| TEXT SECTION |
# US troops killed in blast in northern Syria



## Kraut783 (Jan 16, 2019)

Unknown details, but assuming SOF.....damn, rest in peace to the fallen.

*https://www.aljazeera.com/news/2019...targets-soldiers-reports-190116115319189.html*
https://www.npr.org/2019/01/16/6858...-in-syria-islamic-state-claims-responsibility


----------



## Centermass (Jan 16, 2019)

Looks like the boys took a hard hit......a very hard hit. 

Absolutely sucks.


----------



## Poccington (Jan 16, 2019)

CENTCOM. has confirmed the four personnel who died as two US service members, one DOD civilian and one contractor.

Three US service members were also wounded in the explosion. Identities are being withheld for 24 hours while families are notified.

RIP to the fallen.


----------



## BlackSmokeRisinG (Jan 16, 2019)

Fuck this....and Fuck Al-Jazeera and that article...

R.I.P. to the soldiers and contractors doing the deed.


----------



## PDL (Jan 16, 2019)

As usual, politicians have the wrong take:

Sen. Chris Coons, D-Del., said Wednesday's attack underscores the danger in Trump's policy.

| RECORDED DATA |

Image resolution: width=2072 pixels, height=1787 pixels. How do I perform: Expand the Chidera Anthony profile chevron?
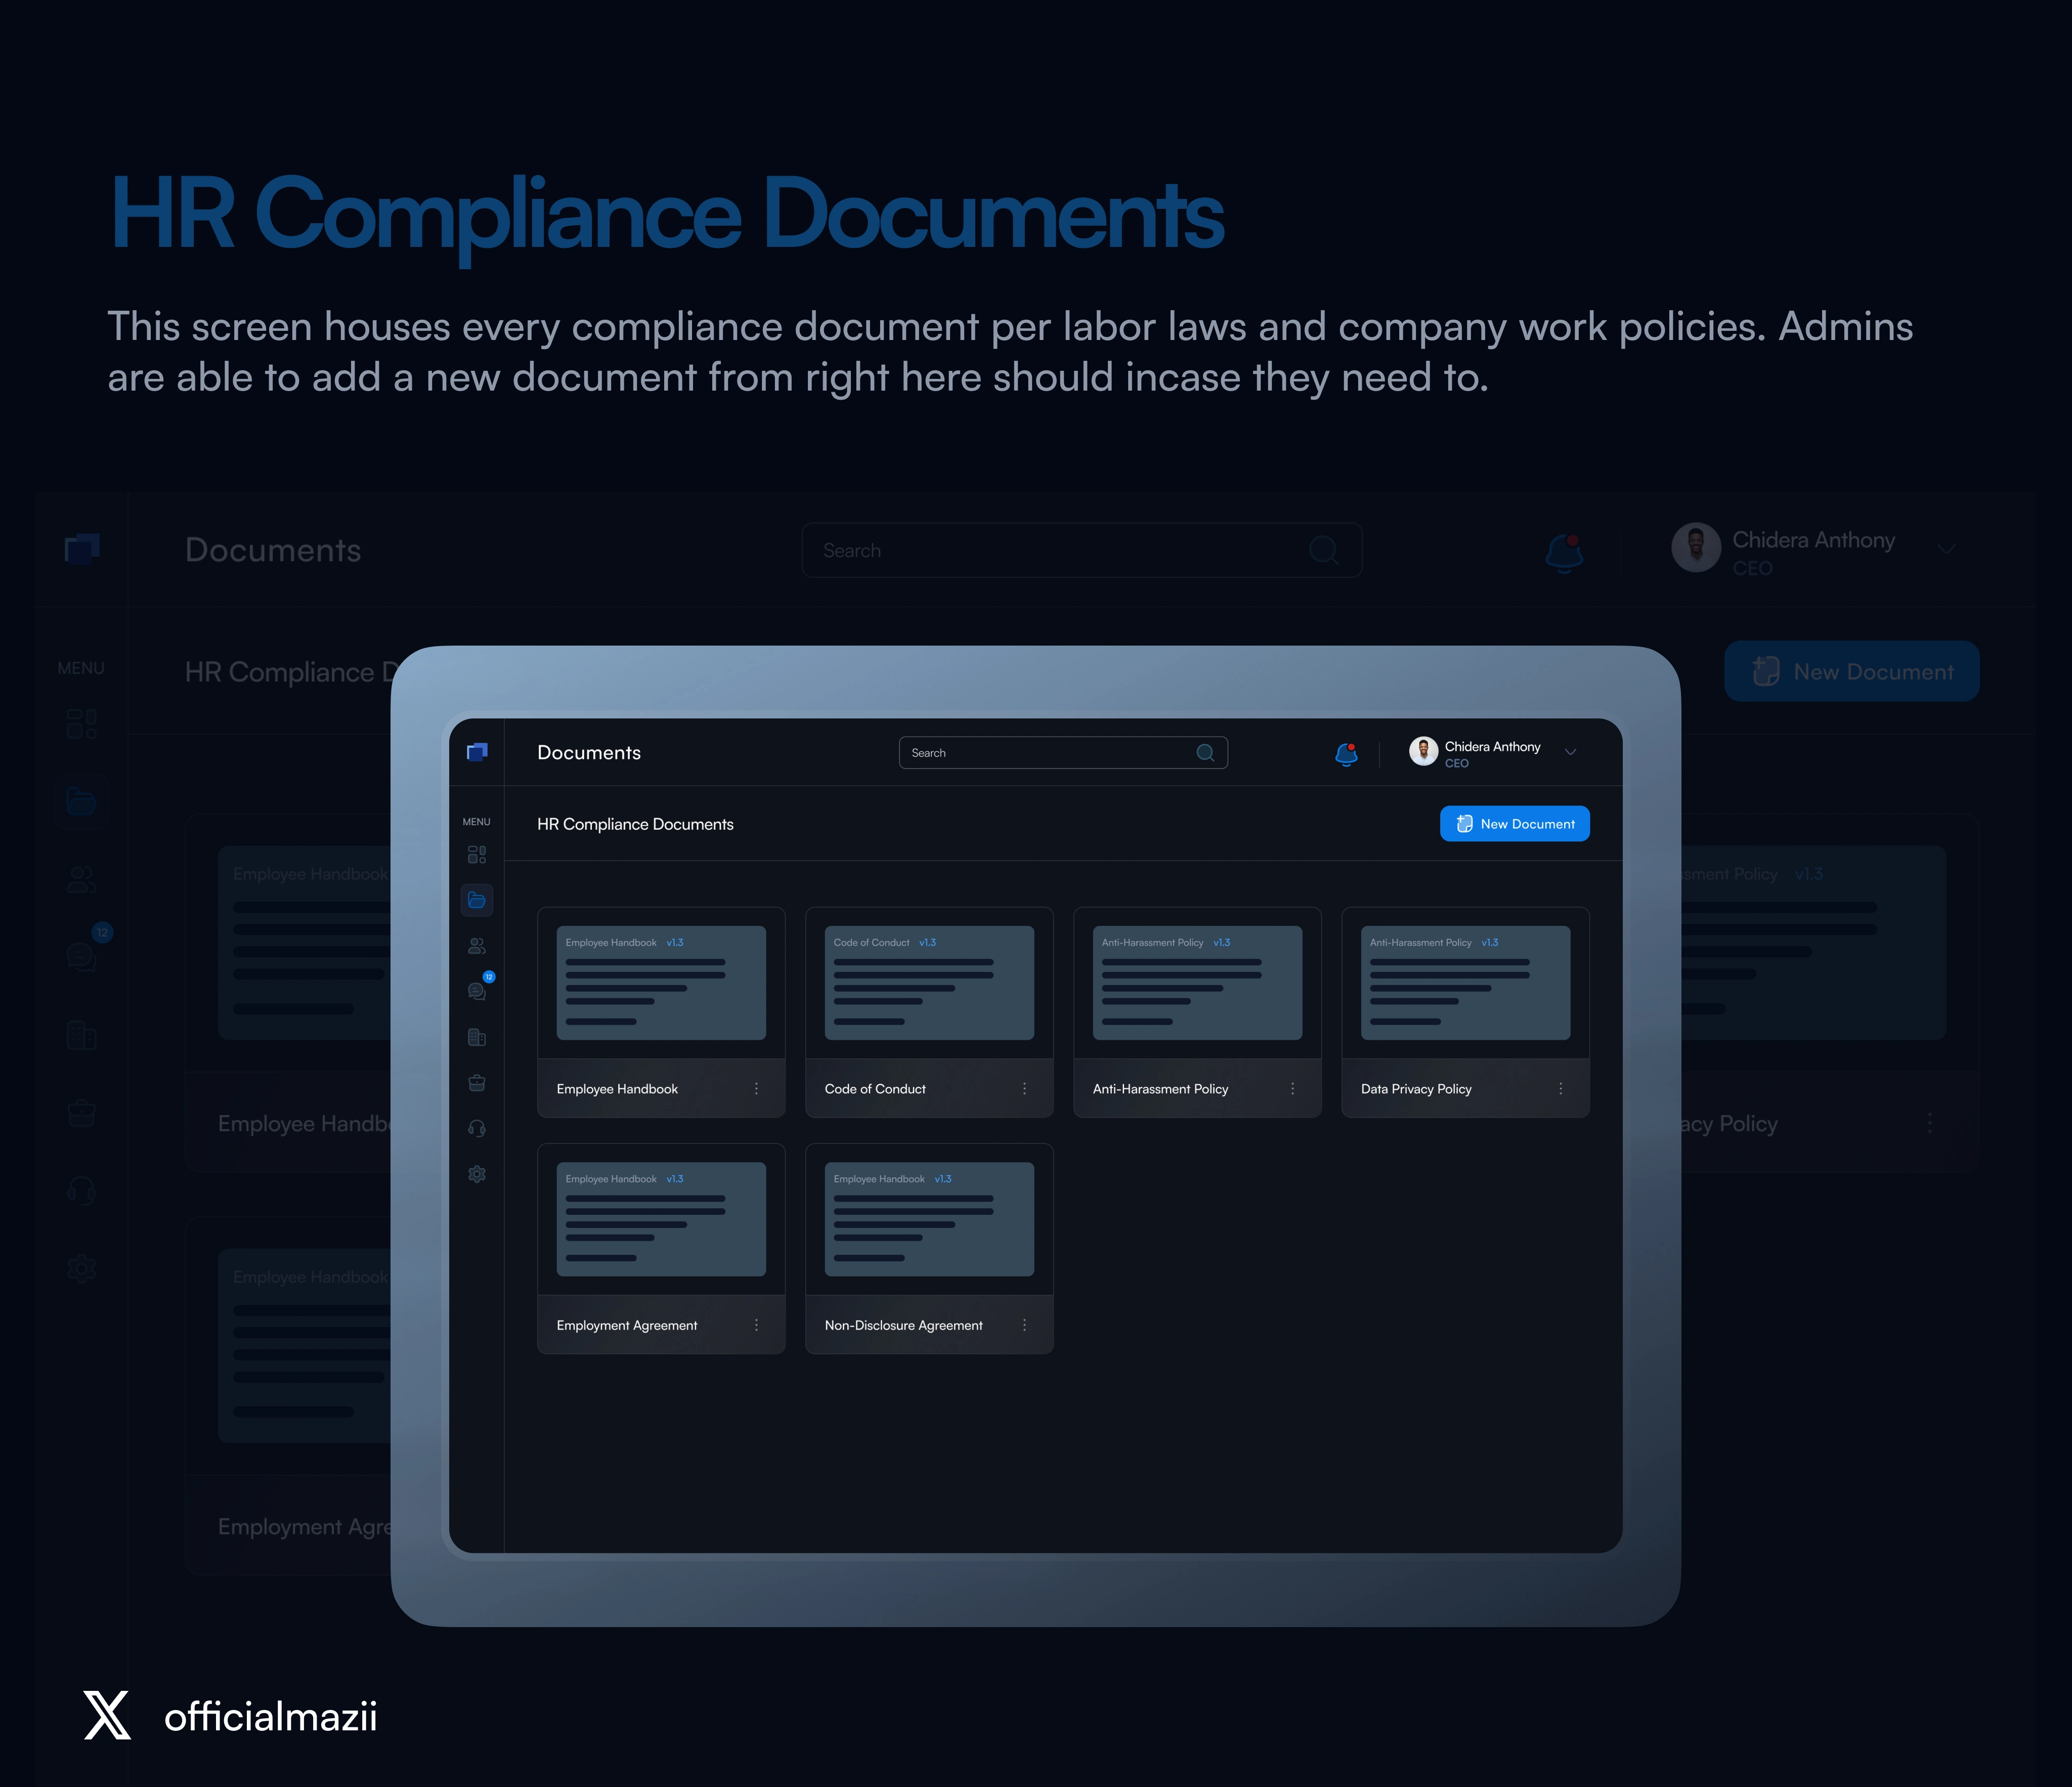pyautogui.click(x=1570, y=753)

| AIM OF THE EXERCISE |
Carry on the forum thread about the US troops killed in the northern Syria blast, starting right after its last sentence.

| ANSWER FOR THE TASK |
"The tragic death of three American service members, which has been recently reported, is a reminder both of how lethal ISIS is and how risky an abrupt pullout can be, that it may well encourage ISIS to be more aggressive as our forces begin to depart," he told reporters

The correct answer is:

"Four people died that didn't need to.  Why aren't they home in America yet?"


----------



## LibraryLady (Jan 16, 2019)

Prayers out to those affected by the loss of the fallen. Even more prayers out for the injured and those caring for them

LL


----------



## Kheenbish (Jan 19, 2019)

Update. RIP to the fallen.

https://www.npr.org/2019/01/18/6865...names-of-three-u-s-casualties-in-syria-attack


----------



## Brill (Jan 21, 2019)

I really do feel bad for the surviving family members as this was completely preventable.

I hate the NYT but this is concerning:

A Favorite Restaurant in Syria Led ISIS to Americans


----------



## Gunz (Jan 21, 2019)

RIP to the fallen, prayers out to their families.

Trump's pullout announcement may have had absolutely nothing to do with this. Probably didn't. 

But just as a random observation: when our Group was a month away from standdown and withdrawal, word got around. Our Counterparts knew it and the enemy knew it...and attacks by NVA and VC units in our AO greatly intensified and our casualties tripled. It was like they wanted to give us a kick out the door.


----------



## Marauder06 (Jan 21, 2019)

Ocoka said:


> RIP to the fallen, prayers out to their families.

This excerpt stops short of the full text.